• [What you have to do] Rewrite the part of the listing that opens with the line containing "PHYS 220 Computational Physics (417, 988)" and closes with the line containing "[tab] (321, 703)", replacing "Thermal and Statistical Physics" with "Statistical Mechanics" and keeping everything else the same. Output only those lines.

[Listing for locating words and elements]
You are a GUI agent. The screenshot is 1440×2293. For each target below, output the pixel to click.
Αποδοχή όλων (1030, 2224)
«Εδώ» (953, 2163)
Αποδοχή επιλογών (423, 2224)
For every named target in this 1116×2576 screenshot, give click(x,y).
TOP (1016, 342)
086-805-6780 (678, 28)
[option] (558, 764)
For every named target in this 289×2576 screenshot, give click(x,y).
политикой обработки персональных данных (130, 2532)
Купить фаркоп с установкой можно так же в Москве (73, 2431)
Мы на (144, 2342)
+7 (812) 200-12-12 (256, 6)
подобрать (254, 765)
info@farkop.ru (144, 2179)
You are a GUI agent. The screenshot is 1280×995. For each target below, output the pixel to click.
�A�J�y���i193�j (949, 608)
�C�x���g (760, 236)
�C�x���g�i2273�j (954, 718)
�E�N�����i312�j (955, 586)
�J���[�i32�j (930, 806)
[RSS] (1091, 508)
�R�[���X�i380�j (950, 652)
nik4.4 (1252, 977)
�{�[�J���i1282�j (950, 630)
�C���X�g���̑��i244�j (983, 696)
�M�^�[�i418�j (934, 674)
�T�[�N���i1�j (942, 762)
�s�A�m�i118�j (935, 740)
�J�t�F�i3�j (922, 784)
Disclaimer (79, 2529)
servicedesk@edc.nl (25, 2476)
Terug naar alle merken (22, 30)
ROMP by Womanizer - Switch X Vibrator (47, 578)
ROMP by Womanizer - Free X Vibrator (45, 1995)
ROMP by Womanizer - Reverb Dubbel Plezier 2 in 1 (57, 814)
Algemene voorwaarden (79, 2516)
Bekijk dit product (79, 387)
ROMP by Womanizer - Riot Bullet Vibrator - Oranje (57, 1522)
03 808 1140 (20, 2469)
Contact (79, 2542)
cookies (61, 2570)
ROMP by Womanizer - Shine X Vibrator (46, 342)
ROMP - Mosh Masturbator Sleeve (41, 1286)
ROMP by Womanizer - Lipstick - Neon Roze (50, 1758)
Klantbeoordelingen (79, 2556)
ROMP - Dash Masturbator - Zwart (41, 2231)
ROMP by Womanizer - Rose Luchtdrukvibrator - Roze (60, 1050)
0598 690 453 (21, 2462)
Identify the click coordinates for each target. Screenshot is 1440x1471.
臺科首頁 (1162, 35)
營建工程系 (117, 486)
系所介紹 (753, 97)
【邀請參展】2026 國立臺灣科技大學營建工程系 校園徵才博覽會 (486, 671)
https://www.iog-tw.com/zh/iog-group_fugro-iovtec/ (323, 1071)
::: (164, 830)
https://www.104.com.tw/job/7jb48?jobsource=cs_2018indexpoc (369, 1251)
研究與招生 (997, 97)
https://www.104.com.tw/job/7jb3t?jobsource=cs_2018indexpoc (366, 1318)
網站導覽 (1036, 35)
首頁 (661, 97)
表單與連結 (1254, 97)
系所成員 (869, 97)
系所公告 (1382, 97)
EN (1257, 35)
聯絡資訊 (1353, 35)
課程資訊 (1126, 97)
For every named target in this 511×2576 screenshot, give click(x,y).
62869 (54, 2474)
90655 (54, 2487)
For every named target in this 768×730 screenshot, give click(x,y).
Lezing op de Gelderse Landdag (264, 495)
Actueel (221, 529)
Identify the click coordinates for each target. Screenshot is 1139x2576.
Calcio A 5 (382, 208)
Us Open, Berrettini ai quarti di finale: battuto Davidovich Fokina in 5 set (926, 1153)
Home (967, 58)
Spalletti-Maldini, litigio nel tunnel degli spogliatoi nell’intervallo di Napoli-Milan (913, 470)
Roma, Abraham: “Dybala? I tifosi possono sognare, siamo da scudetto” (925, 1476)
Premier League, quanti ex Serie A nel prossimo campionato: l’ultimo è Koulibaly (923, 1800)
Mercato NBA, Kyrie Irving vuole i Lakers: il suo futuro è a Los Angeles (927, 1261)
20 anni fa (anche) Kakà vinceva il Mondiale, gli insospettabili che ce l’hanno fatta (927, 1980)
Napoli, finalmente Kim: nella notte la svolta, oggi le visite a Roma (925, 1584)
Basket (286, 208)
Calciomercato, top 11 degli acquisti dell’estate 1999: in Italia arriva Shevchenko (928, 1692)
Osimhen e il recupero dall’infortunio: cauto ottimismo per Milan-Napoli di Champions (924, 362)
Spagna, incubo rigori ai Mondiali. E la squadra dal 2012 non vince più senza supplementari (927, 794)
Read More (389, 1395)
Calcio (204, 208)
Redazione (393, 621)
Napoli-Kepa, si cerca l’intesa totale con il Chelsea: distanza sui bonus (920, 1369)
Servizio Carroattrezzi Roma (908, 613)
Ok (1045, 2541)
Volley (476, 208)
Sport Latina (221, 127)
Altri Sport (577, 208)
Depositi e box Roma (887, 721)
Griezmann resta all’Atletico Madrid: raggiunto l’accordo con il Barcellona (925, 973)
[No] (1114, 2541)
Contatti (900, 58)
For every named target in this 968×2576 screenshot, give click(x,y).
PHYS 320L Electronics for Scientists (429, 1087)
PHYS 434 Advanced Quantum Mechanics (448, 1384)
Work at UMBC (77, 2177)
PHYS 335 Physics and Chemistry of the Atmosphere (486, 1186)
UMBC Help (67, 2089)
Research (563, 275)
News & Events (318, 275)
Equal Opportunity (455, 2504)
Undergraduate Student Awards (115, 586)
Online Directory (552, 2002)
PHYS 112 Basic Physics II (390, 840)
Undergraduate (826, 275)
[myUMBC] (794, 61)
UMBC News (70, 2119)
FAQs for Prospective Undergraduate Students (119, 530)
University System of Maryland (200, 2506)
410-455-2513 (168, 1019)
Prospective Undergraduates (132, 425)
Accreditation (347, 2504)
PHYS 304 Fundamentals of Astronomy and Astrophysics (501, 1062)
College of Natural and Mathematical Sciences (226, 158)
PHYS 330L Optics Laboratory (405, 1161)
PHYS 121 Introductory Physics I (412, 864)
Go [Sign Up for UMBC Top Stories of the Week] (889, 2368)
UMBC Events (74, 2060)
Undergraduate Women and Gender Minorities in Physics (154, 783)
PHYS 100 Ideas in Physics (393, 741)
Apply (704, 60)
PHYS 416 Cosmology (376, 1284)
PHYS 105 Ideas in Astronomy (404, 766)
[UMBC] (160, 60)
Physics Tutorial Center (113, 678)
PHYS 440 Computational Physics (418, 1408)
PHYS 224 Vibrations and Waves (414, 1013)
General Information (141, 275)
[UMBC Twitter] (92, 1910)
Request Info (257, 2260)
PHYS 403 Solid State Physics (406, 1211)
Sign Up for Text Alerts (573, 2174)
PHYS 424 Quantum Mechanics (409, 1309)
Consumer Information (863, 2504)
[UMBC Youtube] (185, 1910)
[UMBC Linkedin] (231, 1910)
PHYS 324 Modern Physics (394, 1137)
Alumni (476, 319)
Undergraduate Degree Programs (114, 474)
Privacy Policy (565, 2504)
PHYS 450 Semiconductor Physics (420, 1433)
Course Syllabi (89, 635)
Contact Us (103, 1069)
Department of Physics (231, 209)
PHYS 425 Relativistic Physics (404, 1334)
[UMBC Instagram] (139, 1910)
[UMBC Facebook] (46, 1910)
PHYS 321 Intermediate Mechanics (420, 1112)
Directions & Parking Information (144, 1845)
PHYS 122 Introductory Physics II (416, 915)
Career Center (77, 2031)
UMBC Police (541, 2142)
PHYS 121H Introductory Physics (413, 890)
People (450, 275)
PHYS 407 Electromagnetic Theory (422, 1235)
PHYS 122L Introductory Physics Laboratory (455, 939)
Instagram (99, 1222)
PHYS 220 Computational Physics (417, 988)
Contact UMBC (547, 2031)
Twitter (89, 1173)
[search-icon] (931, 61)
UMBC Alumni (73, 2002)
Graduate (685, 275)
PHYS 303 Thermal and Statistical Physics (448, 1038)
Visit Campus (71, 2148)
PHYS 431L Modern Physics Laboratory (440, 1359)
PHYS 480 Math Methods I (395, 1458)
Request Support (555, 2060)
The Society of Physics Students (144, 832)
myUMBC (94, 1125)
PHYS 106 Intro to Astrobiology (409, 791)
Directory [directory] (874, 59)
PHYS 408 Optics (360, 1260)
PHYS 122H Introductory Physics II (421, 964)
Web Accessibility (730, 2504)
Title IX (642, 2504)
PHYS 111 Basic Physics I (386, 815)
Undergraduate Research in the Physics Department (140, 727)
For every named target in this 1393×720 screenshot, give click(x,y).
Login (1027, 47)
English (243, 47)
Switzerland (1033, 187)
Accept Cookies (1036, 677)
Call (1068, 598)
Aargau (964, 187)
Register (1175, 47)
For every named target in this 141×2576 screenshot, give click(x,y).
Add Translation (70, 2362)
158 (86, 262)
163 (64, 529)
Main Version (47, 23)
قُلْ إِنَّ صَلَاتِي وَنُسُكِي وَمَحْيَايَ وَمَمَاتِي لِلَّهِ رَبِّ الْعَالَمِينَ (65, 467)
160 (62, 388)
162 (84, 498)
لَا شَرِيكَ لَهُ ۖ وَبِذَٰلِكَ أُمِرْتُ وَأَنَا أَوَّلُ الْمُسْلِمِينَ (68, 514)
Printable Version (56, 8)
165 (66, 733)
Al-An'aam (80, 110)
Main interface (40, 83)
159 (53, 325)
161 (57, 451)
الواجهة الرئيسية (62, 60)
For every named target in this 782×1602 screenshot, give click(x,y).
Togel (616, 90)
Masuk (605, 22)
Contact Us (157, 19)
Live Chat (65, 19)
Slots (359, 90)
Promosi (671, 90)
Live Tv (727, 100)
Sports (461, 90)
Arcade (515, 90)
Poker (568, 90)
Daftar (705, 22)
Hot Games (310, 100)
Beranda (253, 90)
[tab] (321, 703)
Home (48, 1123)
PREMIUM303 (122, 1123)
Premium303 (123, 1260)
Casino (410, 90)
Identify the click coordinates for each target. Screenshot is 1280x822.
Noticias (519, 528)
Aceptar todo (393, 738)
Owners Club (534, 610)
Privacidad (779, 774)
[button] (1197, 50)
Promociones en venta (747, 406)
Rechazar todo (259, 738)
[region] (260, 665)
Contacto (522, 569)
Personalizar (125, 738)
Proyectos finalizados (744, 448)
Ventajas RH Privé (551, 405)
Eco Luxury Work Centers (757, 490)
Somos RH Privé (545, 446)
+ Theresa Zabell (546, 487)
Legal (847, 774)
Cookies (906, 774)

• [Task output]
PHYS 220 Computational Physics (417, 988)
Contact UMBC (547, 2031)
Twitter (89, 1173)
[search-icon] (931, 61)
UMBC Alumni (73, 2002)
Graduate (685, 275)
PHYS 303 Statistical Mechanics (448, 1038)
Visit Campus (71, 2148)
PHYS 431L Modern Physics Laboratory (440, 1359)
PHYS 480 Math Methods I (395, 1458)
Request Support (555, 2060)
The Society of Physics Students (144, 832)
myUMBC (94, 1125)
PHYS 106 Intro to Astrobiology (409, 791)
Directory [directory] (874, 59)
PHYS 408 Optics (360, 1260)
PHYS 122H Introductory Physics II (421, 964)
Web Accessibility (730, 2504)
Title IX (642, 2504)
PHYS 111 Basic Physics I (386, 815)
Undergraduate Research in the Physics Department (140, 727)
For every named target in this 1393×720 screenshot, give click(x,y).
Login (1027, 47)
English (243, 47)
Switzerland (1033, 187)
Accept Cookies (1036, 677)
Call (1068, 598)
Aargau (964, 187)
Register (1175, 47)
For every named target in this 141×2576 screenshot, give click(x,y).
Add Translation (70, 2362)
158 (86, 262)
163 (64, 529)
Main Version (47, 23)
قُلْ إِنَّ صَلَاتِي وَنُسُكِي وَمَحْيَايَ وَمَمَاتِي لِلَّهِ رَبِّ الْعَالَمِينَ (65, 467)
160 (62, 388)
162 (84, 498)
لَا شَرِيكَ لَهُ ۖ وَبِذَٰلِكَ أُمِرْتُ وَأَنَا أَوَّلُ الْمُسْلِمِينَ (68, 514)
Printable Version (56, 8)
165 (66, 733)
Al-An'aam (80, 110)
Main interface (40, 83)
159 (53, 325)
161 (57, 451)
الواجهة الرئيسية (62, 60)
For every named target in this 782×1602 screenshot, give click(x,y).
Togel (616, 90)
Masuk (605, 22)
Contact Us (157, 19)
Live Chat (65, 19)
Slots (359, 90)
Promosi (671, 90)
Live Tv (727, 100)
Sports (461, 90)
Arcade (515, 90)
Poker (568, 90)
Daftar (705, 22)
Hot Games (310, 100)
Beranda (253, 90)
[tab] (321, 703)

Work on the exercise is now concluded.